Ah, you've gotta love Harald. His idea of a simple explanation is a bunch of formulas! Well, he's German, and they just seem to be born with brilliant, analytical engineering-oriented minds.
The idea of harmonics is a way to analyse waveforms that aren't perfect sinewaves.
A sinewave is a pure tone, sounding like a whistle or a flute. Most sounds that we hear in the real world (e.g. in speech and from musical instruments) aren't sinewaves. Not even close. In fact they're a lot more complicated than even a repetitive waveform, because they include an "envelope" (attack, decay, sustain, release or more complicated than that) during which the timbre (as well as the volume) varies. But certain types of waveforms, sawtooth for example, have distinctive sounds.
The point of studying harmonics is that a simple, continuous waveform, like a triangle, sawtooth, or square wave, can be broken down into multiple sinewaves that are added together.

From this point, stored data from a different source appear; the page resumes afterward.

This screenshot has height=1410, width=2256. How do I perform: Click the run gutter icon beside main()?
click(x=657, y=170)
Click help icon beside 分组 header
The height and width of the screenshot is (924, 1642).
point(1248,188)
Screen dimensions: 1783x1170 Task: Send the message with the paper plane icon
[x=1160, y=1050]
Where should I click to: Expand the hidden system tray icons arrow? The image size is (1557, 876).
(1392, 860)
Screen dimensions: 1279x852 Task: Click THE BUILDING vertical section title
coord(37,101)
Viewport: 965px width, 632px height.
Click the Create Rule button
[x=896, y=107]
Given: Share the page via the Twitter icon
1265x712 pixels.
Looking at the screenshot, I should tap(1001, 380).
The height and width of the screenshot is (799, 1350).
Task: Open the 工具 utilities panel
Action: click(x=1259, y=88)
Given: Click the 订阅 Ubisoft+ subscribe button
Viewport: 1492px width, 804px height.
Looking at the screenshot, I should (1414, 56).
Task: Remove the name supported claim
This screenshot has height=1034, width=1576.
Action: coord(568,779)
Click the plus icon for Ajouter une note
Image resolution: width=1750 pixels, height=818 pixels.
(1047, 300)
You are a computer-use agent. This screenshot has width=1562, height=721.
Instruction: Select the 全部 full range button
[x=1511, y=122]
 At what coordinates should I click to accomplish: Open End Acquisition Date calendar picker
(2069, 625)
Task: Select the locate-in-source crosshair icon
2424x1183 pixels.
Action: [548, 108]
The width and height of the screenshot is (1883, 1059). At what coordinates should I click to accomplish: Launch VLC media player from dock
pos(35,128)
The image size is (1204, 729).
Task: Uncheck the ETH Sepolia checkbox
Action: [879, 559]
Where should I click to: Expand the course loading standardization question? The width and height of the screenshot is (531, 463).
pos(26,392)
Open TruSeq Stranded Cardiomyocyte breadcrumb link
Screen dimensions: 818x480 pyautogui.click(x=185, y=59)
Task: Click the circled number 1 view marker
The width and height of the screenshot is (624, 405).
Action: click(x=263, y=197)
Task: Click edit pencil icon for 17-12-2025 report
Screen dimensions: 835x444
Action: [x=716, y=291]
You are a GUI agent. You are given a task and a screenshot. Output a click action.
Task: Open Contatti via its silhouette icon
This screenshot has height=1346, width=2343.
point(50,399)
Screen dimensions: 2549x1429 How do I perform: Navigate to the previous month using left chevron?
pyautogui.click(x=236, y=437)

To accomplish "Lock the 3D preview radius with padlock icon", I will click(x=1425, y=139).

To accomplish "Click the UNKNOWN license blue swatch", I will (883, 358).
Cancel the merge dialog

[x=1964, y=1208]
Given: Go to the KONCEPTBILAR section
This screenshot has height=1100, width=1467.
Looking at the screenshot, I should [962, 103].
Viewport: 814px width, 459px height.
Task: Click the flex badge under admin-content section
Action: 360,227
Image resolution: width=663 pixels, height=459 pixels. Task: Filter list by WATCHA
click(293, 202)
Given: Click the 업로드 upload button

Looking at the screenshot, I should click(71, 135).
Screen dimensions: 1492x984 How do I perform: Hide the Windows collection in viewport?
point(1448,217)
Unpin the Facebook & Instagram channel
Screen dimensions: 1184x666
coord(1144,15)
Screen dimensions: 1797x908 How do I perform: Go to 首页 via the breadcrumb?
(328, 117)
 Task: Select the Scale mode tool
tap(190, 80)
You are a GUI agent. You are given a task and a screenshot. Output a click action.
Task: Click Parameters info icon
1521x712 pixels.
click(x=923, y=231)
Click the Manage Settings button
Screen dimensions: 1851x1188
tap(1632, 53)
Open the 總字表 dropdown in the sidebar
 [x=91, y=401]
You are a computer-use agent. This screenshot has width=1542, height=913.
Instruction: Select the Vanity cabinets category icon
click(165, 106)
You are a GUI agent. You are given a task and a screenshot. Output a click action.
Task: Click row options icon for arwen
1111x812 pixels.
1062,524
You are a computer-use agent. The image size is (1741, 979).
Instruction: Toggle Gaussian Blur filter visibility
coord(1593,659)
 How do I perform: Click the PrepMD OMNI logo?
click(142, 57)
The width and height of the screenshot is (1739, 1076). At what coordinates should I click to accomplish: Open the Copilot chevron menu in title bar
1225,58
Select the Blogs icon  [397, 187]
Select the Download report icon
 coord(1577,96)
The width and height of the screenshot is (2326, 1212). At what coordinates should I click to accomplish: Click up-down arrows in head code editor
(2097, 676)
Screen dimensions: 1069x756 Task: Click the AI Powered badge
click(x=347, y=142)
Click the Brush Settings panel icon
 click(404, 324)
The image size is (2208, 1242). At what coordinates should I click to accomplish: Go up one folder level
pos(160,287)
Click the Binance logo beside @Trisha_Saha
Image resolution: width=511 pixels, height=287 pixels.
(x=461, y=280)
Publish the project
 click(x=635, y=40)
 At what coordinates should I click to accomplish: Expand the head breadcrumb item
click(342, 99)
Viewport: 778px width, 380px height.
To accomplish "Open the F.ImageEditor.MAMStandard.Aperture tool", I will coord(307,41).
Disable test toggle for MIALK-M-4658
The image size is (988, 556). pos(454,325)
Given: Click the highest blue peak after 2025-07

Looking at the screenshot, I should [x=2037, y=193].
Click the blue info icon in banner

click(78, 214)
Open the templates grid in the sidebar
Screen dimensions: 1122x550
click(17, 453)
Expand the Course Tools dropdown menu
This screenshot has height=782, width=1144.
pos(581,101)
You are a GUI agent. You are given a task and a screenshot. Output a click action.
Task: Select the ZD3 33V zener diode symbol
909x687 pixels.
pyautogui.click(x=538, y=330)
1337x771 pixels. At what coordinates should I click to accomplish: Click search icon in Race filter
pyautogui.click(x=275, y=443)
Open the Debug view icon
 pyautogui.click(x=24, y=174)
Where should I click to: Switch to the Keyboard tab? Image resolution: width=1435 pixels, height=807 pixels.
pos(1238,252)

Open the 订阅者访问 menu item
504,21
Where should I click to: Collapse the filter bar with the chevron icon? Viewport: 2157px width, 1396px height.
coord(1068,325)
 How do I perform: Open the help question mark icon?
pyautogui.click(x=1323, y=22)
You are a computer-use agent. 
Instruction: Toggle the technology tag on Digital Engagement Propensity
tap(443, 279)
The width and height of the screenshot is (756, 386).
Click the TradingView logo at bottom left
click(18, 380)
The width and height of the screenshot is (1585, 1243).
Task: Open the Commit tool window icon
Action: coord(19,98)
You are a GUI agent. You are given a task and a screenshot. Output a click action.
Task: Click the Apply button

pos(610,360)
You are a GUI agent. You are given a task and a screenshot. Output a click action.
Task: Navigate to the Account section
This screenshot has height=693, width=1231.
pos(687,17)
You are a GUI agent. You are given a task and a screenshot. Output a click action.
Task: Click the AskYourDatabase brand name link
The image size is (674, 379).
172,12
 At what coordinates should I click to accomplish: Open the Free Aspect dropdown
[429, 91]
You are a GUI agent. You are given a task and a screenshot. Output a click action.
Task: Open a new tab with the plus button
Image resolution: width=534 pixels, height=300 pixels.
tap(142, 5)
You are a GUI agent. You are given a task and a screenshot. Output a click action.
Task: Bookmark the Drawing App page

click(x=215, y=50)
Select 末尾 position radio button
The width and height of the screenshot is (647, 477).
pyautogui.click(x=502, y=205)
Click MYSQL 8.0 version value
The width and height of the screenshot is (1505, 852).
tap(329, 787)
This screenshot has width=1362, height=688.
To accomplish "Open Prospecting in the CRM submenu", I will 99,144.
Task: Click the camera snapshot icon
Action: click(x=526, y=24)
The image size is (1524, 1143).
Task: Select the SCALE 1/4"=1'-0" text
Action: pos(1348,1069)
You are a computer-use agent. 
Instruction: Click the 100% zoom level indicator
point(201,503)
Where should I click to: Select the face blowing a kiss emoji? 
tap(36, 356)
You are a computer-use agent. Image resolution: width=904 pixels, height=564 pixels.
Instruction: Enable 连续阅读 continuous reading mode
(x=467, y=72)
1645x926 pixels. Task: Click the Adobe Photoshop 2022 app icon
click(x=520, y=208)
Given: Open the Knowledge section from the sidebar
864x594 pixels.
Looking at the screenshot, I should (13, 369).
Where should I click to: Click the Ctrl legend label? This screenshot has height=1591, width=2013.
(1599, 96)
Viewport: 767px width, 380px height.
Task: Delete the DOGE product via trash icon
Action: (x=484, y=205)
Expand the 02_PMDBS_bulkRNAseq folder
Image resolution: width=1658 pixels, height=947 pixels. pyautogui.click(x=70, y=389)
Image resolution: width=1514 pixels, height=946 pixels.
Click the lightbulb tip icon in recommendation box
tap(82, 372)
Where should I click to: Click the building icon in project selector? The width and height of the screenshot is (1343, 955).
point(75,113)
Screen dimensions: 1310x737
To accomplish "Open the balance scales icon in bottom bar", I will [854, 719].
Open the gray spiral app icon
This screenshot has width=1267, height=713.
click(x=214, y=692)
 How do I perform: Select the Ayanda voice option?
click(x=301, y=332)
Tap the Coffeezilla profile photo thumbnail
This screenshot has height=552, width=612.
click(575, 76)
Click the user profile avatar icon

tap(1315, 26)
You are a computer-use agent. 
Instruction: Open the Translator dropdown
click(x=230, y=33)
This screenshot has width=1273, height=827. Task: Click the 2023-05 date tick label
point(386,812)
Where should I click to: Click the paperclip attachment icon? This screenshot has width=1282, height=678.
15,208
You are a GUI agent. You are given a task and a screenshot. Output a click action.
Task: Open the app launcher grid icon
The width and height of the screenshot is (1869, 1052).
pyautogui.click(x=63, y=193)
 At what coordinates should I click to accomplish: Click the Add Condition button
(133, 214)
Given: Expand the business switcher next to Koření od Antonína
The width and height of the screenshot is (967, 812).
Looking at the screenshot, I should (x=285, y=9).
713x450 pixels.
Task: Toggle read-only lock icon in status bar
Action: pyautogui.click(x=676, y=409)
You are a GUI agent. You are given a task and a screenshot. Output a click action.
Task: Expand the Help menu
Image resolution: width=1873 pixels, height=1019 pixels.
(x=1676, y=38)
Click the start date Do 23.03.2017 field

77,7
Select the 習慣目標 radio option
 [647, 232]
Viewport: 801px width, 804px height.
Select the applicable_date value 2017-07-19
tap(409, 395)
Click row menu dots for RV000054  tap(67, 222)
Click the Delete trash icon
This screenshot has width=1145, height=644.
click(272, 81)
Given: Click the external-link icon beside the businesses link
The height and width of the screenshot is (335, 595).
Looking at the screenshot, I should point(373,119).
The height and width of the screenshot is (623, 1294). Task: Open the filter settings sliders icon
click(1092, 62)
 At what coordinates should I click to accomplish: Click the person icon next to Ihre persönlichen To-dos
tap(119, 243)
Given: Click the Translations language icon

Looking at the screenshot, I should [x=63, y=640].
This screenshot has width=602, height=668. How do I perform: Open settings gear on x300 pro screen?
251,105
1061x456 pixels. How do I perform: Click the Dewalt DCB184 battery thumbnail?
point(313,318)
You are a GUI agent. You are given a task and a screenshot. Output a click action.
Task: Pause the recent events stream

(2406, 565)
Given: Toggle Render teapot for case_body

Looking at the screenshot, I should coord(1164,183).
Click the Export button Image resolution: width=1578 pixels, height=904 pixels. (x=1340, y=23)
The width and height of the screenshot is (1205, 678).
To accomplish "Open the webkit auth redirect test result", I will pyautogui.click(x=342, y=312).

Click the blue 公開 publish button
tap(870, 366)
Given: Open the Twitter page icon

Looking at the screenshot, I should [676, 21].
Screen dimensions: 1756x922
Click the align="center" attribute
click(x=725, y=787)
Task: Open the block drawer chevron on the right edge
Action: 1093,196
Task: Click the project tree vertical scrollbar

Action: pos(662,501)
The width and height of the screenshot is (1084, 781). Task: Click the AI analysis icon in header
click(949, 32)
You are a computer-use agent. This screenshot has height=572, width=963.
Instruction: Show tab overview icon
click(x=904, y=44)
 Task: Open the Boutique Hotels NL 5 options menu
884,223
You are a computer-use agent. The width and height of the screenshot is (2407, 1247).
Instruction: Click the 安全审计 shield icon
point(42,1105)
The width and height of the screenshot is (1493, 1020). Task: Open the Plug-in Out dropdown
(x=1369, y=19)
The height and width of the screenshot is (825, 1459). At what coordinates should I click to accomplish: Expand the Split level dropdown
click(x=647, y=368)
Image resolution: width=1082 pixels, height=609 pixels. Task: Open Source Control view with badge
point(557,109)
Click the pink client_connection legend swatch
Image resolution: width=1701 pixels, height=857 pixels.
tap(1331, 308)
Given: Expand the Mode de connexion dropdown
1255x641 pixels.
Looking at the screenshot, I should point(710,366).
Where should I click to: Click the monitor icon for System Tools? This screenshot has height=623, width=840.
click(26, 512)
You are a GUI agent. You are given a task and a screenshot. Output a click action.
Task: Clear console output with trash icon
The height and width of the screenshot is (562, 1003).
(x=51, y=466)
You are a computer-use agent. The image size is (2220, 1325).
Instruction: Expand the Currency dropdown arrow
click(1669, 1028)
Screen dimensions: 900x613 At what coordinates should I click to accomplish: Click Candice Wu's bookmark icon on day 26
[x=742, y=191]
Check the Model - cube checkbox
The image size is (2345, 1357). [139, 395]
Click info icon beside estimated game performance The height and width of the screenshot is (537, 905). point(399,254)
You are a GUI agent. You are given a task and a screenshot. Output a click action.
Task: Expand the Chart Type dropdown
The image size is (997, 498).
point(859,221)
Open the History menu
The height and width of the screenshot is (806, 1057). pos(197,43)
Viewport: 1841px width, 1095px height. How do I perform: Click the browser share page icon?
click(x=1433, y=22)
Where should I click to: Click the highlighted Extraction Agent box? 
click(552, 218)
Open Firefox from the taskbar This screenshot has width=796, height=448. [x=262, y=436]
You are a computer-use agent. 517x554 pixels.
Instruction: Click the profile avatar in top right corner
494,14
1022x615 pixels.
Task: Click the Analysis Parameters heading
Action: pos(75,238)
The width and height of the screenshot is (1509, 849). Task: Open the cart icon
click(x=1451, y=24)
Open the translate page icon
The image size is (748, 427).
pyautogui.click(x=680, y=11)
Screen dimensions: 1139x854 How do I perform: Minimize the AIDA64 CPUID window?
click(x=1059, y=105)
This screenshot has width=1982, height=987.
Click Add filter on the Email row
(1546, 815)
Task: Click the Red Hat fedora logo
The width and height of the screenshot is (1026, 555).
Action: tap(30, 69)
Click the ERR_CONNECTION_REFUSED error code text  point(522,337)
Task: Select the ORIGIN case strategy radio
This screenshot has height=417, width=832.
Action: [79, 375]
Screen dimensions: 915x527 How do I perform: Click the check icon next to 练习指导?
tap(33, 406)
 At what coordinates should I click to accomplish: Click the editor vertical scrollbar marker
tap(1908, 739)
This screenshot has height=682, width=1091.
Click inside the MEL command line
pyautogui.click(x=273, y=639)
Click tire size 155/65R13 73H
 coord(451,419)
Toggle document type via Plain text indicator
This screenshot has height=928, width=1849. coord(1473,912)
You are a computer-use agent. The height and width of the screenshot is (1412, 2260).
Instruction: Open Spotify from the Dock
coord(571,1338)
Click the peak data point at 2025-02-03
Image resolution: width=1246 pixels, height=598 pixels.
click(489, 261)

Obviously, there is one sinewave at the fundamental frequency (the frequency of the more complex waveform), then other sinewaves at multiples (harmonics) of that frequency, and with different phase relationships, are added to that sinewave until you end up with the final waveshape.
Another way to look at this is that any regular waveform can be broken down into a sum of sinewaves at the fundamental frequency and multiples thereof, at different relative volume levels and phase relationships.
For example, if you use a filter, you can pick out the individual harmonics of a sound. Listen to the sound of a square wave, for example, through a tube or pipe with variable length. The tube or pipe acts as a filter, and resonates at frequencies that are related to its length. As you adjust the length of the pipe, it will pick out (resonate at) the various harmonics of the fundamental freqency, and you can actually hear them individually. This is a kind of evidence that those frequencies are actually present in the signal, although when you listen to it, it only appears to contain the fundamental frequency.
Harmonics in real world sounds occur because whatever is making the sound - a string, or a reed coupled to some air, or just some air in a pipe, or a resonating drum head - does not move with a perfectly sinusoidal (sinewave-shaped) motion, because of physical factors such as how it is mounted and supported, how the resonating chamber around it is formed, etc.
If every sound in the world was a perfect sinewave, every instrument, every human voice, and so on, would sound like a whistle or a flute. It's the timbre, i.e. the mix of harmonics, that gives sounds their identifiable character. You can tell whether a sound is a guitar or a saxophone or a kettle drum; this partly comes from their harmonics, but mostly from how those harmonics vary over time, during the course of the sound.
You can also distinguish simple continuous waveforms (triangle, sawtooth, square, sine) from each other, once you've heard them all, although they're much less "real-world"-sounding than the complex sounds produced by movement of air in the real world.
I'm not sure if this will help you or not. It's just a bit of a brain dump
Get some samples of real-world sounds and look at them with a waveform editor such as Audacity or Cool Edit Pro. Look at the waveshape, and how it changes over time, and listen to it carefully. Also, view sections of it in the frequency domain, using the FFT (fast Fourier transform) feature of the software. Try to correlate what you hear with what you see.